#### What the task requires:
Turn the material below into a JSON array of strings, with each line as its own string and no entries for blank lines.
Start of Data provided
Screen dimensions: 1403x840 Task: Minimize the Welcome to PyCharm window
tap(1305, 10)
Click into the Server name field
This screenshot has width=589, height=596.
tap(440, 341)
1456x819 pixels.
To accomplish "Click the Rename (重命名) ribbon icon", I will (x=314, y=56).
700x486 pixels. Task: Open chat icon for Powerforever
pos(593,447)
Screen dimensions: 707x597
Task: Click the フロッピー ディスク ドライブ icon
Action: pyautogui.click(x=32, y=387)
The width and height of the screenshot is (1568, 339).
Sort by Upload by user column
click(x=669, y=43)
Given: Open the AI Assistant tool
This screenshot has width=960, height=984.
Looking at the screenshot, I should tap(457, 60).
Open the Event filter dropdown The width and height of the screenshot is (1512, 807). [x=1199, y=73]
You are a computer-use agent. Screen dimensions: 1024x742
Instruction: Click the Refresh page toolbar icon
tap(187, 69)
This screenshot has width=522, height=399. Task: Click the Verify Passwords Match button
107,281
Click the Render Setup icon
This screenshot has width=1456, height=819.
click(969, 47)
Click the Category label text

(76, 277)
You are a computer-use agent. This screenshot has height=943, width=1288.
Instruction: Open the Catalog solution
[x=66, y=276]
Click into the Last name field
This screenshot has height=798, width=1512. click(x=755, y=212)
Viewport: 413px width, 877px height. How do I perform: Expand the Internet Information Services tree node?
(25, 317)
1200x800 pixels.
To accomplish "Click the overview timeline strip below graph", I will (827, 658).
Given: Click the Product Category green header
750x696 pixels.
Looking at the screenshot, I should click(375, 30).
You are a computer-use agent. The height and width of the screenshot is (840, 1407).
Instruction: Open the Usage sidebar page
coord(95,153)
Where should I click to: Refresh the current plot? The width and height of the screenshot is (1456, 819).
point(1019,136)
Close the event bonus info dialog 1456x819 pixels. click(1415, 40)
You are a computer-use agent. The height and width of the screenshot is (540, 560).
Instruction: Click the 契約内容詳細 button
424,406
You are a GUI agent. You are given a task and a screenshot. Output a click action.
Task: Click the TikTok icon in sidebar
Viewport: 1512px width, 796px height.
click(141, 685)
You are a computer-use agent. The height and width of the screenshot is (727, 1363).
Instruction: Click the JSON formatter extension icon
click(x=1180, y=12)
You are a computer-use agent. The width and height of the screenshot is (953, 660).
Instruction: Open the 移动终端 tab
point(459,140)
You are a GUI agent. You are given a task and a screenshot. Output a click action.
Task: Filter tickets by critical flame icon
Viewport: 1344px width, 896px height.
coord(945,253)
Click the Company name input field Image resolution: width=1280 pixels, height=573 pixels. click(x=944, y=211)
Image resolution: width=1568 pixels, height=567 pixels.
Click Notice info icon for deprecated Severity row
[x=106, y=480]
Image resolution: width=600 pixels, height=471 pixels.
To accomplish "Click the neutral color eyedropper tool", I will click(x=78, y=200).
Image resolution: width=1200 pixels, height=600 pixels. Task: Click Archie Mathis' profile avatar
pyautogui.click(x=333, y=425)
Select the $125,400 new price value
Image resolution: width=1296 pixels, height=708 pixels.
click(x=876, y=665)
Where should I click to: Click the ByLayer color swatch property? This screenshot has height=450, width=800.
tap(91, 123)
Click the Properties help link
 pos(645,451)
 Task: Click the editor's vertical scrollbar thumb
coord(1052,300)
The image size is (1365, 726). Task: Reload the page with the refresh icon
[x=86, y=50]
End of Data provided
#### Task solution:
[
  "Screen dimensions: 1403x840 Task: Minimize the Welcome to PyCharm window",
  "tap(1305, 10)",
  "Click into the Server name field",
  "This screenshot has width=589, height=596.",
  "tap(440, 341)",
  "1456x819 pixels.",
  "To accomplish \"Click the Rename (重命名) ribbon icon\", I will (x=314, y=56).",
  "700x486 pixels. Task: Open chat icon for Powerforever",
  "pos(593,447)",
  "Screen dimensions: 707x597",
  "Task: Click the フロッピー ディスク ドライブ icon",
  "Action: pyautogui.click(x=32, y=387)",
  "The width and height of the screenshot is (1568, 339).",
  "Sort by Upload by user column",
  "click(x=669, y=43)",
  "Given: Open the AI Assistant tool",
  "This screenshot has width=960, height=984.",
  "Looking at the screenshot, I should tap(457, 60).",
  "Open the Event filter dropdown The width and height of the screenshot is (1512, 807). [x=1199, y=73]",
  "You are a computer-use agent. Screen dimensions: 1024x742",
  "Instruction: Click the Refresh page toolbar icon",
  "tap(187, 69)",
  "This screenshot has width=522, height=399. Task: Click the Verify Passwords Match button",
  "107,281",
  "Click the Render Setup icon",
  "This screenshot has width=1456, height=819.",
  "click(969, 47)",
  "Click the Category label text",
  "(76, 277)",
  "You are a computer-use agent. This screenshot has height=943, width=1288.",
  "Instruction: Open the Catalog solution",
  "[x=66, y=276]",
  "Click into the Last name field",
  "This screenshot has height=798, width=1512. click(x=755, y=212)",
  "Viewport: 413px width, 877px height. How do I perform: Expand the Internet Information Services tree node?",
  "(25, 317)",
  "1200x800 pixels.",
  "To accomplish \"Click the overview timeline strip below graph\", I will (827, 658).",
  "Given: Click the Product Category green header",
  "750x696 pixels.",
  "Looking at the screenshot, I should click(375, 30).",
  "You are a computer-use agent. The height and width of the screenshot is (840, 1407).",
  "Instruction: Open the Usage sidebar page",
  "coord(95,153)",
  "Where should I click to: Refresh the current plot? The width and height of the screenshot is (1456, 819).",
  "point(1019,136)",
  "Close the event bonus info dialog 1456x819 pixels. click(1415, 40)",
  "You are a computer-use agent. The height and width of the screenshot is (540, 560).",
  "Instruction: Click the 契約内容詳細 button",
  "424,406",
  "You are a GUI agent. You are given a task and a screenshot. Output a click action.",
  "Task: Click the TikTok icon in sidebar",
  "Viewport: 1512px width, 796px height.",
  "click(141, 685)",
  "You are a computer-use agent. The height and width of the screenshot is (727, 1363).",
  "Instruction: Click the JSON formatter extension icon",
  "click(x=1180, y=12)",
  "You are a computer-use agent. The width and height of the screenshot is (953, 660).",
  "Instruction: Open the 移动终端 tab",
  "point(459,140)",
  "You are a GUI agent. You are given a task and a screenshot. Output a click action.",
  "Task: Filter tickets by critical flame icon",
  "Viewport: 1344px width, 896px height.",
  "coord(945,253)",
  "Click the Company name input field Image resolution: width=1280 pixels, height=573 pixels. click(x=944, y=211)",
  "Image resolution: width=1568 pixels, height=567 pixels.",
  "Click Notice info icon for deprecated Severity row",
  "[x=106, y=480]",
  "Image resolution: width=600 pixels, height=471 pixels.",
  "To accomplish \"Click the neutral color eyedropper tool\", I will click(x=78, y=200).",
  "Image resolution: width=1200 pixels, height=600 pixels. Task: Click Archie Mathis' profile avatar",
  "pyautogui.click(x=333, y=425)",
  "Select the $125,400 new price value",
  "Image resolution: width=1296 pixels, height=708 pixels.",
  "click(x=876, y=665)",
  "Where should I click to: Click the ByLayer color swatch property? This screenshot has height=450, width=800.",
  "tap(91, 123)",
  "Click the Properties help link",
  " pos(645,451)",
  " Task: Click the editor's vertical scrollbar thumb",
  "coord(1052,300)",
  "The image size is (1365, 726). Task: Reload the page with the refresh icon",
  "[x=86, y=50]"
]